PSALMS OF THE BRETHREN
Canto I.
Psalms of Single Verses
III
Kankhā-Revata
(Revata the Doubter)
Translated from the Pali by Mrs. C.A.F. Rhys Davids.
Public Domain
He was reborn in the days of our Exalted One in a wealthy family of Sāvatthī. And as he stood in the outermost ring of those who went after dinner to hear Him-of-the-Ten-Powers preach, he believed, and thereupon entered the Order. And he attained arahantship by way of practising jhāna; and so proficient in jhāna did he become, that the Master pronounced him chief of the bhikkhus who practised it.
[1] [8] His task accomplished thus, this great Brother reflected on the inveterate tendency of his mind to doubt,[2] now wholly overcome, and praised the might and wisdom of the Exalted One, whereby his mind was now calm and steadfast, saying:
[3] Behold how great the wisdom is of Them
Who Thus-have-come![3] As fire at midnight hour,
Givers of light, givers of sight are they
To those that pass, subduing all their doubt.

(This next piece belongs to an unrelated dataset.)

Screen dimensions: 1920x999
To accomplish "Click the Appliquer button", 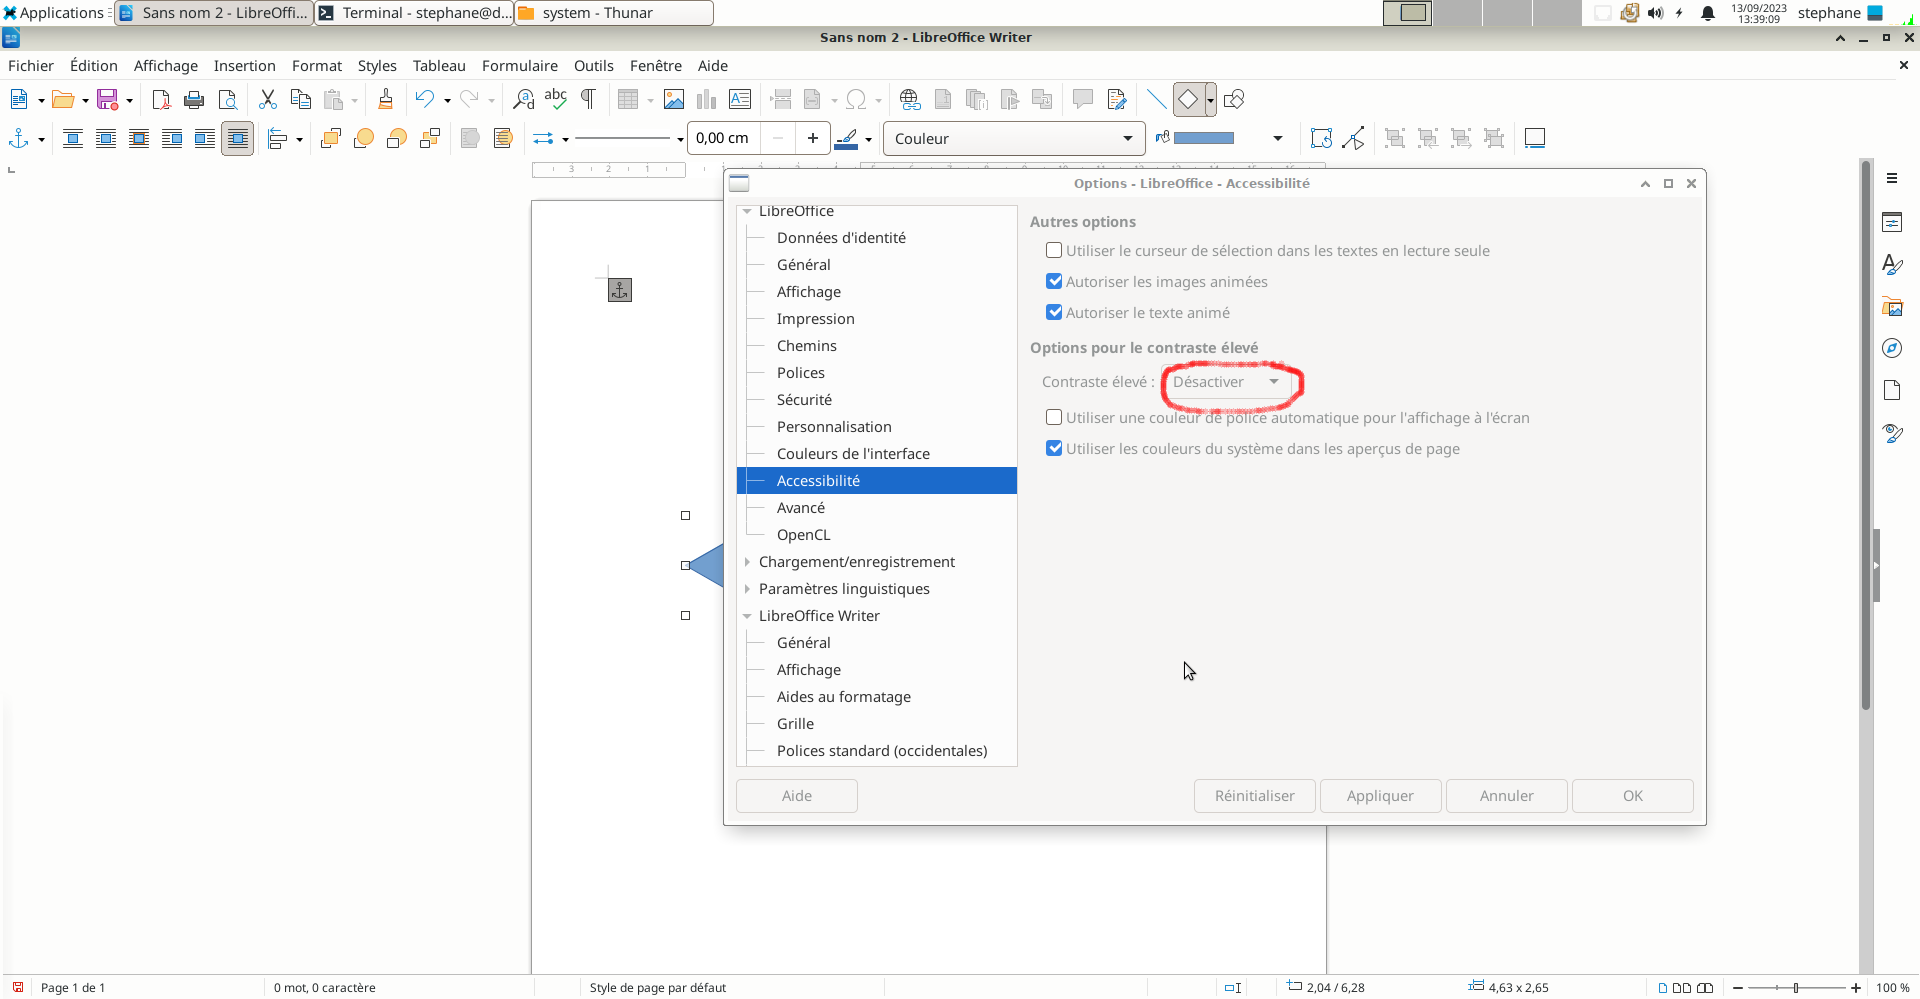I will (x=1380, y=796).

Thus verily did the venerable Brother Kankhā-Revata utter his psalm.
[2] This tendency is mentioned in the Apadāna. The soubriquet it earned may have been maintained undeservedly to distinguish Revātā from the more distinguished Mahā-Thera Revata, co-Director of the Council of Vesālī (Vinaya Texts, ii. 317; cf. 67).
[3] Tathāigatā. For a full exposition of this famous term, the Comy, refers to the Udāna and Iti-Vuttaka Commentaries Cf. J. H. Moore, Sayings of Buddha, p. 131; Sir R. Chalmers, JRAS, 1898, 108.